The inflations of the second World War were almost everywhere marked by a considerably greater use of measures of direct control than had previously been applied, and the war and post-war inflations had to develop within this frame of direct control; the inflations thus became repressed inflations, the problems of which have been subject to only sporadic investigations. Of course, a good deal has been written about repressed inflations, most of which is purely descriptive or political in character. Investigations of the social and welfare aspects of the control measures are also to be found. But the monetary or "total" economic problems connected with repressed inflation have not been the subject of any thorough theoretical analysis.

I think, therefore, that it is useful to try to develop a monetary theory for repressed inflation. This is done in Chaps. IV, V, and VI. In order to develop such a theory, Chaps. I, II, and III give a number of definitions and concepts, discuss in a more or less tautological fashion the connections between the concepts thus defined, and examine the question of whether it is reasonable to use just these definitions.

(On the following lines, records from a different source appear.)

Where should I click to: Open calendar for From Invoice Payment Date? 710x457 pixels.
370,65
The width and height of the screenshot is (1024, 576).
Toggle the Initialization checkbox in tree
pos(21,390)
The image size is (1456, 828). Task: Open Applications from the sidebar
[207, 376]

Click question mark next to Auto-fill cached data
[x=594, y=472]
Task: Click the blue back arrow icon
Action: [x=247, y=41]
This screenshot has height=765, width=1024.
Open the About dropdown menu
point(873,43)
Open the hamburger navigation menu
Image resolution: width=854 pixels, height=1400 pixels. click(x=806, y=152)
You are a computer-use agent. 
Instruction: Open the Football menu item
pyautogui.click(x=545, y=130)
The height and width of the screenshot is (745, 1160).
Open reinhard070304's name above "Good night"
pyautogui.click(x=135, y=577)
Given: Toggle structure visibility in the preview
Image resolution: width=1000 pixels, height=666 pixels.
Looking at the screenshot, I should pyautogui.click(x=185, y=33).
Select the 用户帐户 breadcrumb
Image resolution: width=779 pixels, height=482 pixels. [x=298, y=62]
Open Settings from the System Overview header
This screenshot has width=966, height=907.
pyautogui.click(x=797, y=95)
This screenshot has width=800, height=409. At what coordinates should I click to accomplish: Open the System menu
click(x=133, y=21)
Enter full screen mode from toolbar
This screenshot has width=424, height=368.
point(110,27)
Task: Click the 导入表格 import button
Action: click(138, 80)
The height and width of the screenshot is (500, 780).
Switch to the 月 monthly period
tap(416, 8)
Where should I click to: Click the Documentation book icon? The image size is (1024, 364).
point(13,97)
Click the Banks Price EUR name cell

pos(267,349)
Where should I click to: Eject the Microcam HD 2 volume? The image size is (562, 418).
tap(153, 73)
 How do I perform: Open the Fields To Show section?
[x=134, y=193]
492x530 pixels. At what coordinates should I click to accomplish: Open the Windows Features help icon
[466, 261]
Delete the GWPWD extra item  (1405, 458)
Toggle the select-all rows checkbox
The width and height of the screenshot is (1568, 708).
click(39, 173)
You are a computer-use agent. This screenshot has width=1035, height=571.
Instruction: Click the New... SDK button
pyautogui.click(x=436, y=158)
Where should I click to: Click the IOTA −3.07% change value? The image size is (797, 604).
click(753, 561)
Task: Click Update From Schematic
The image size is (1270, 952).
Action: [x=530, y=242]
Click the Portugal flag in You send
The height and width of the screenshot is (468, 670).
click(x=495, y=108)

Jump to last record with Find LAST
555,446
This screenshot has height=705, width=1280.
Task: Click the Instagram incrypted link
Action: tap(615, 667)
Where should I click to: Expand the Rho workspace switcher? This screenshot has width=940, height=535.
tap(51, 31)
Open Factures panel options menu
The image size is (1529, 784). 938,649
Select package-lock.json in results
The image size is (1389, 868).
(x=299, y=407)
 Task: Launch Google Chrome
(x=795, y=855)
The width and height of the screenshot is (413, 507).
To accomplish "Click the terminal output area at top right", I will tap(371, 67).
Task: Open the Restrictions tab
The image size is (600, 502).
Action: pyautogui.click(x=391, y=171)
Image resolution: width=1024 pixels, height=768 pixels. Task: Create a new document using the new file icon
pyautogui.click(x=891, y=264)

This introductory discussion is carried out in such a way that it is also relevant for open inflation. Furthermore, during the course of my work on this book it became evident to me that it may be an advantage to consider repressed inflation as a special boundary case of open inflation, that is, it is possible to consider the models used for the study of repressed inflation as a simplified version of a special type of model for open inflation, which is developed in Chap. VII. Thus, quite apart from any significance they may have in themselves, the investigations of the problems of repressed inflation serve as an introduction to the study of open inflation.